Let’s consider the simpler alternative without the extra stuff:

my ($retval) = $$rtext =~ m{\G$rx}cgmxs or return;

When $rx does have a capturing group, it works as the other one. For example, if the regular expression is qr{([-+])} (i.e. capture either of the minus or the plus characters, once), the evaluation is like the following:

my ($retval) = $$rtext =~ m{\G([-+])}cgmxs or return;

and works as expected: if the character is missing then undef is returned, otherwise the following line:

return [$retval];

will return the character as the lone item inside an anonymous array.

On the other hand, what happens when I do not want to capture stuff? As an example, let’s consider the regular expression qr{\s+} to ignore white spaces, this would mean having:

my ($retval) = $$rtext =~ m{\G\s+}cgmxs or return;
return [$retval];

When there is white space, I would expect this to return an anonymous array containing undef but… I actually get all the white spaces inside!

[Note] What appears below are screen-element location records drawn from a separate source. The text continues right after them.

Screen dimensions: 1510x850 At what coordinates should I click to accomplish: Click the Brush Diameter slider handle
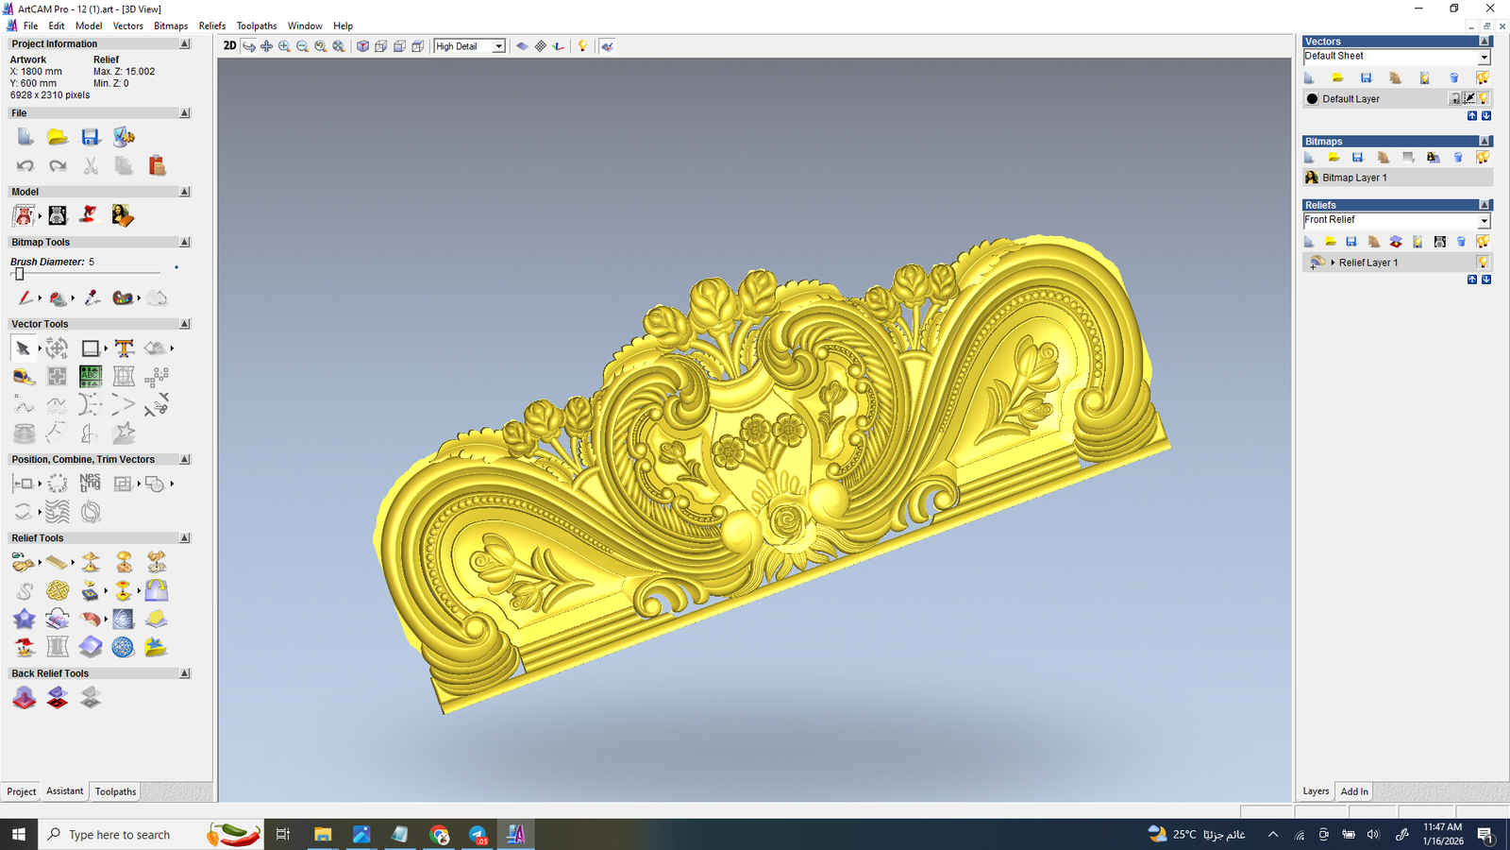[19, 274]
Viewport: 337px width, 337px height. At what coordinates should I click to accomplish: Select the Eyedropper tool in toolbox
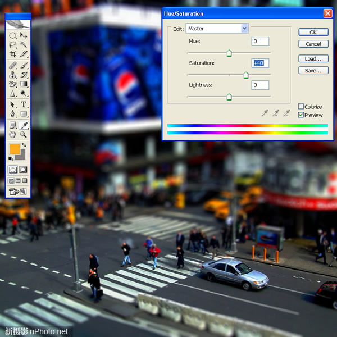tap(24, 125)

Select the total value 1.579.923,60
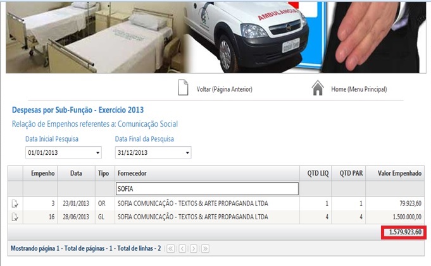(403, 233)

To understand this, let’s do a perldoc -f m and read:

The “/g” modifier specifies global pattern matching–that is, matching as many times as possible within the string. How it behaves depends on the context. In list context, it returns a list of the substrings matched by any capturing parentheses in the regular expression. If there are no parentheses, it returns a list of all the matched strings, as if there were parentheses around the whole pattern.

There we are! No parentheses means a whole pair of parentheses around the whole pattern! On the other hand, in the original code we would have:

my (undef, $retval) = $$rtext =~ m{\G()\s+}cgmxs or return;
return [$retval];

which does have a pair of (empty) parentheses, so $retval ends up being undef as expected.

I. Don’t. Want. To. Capture. This. Stuff.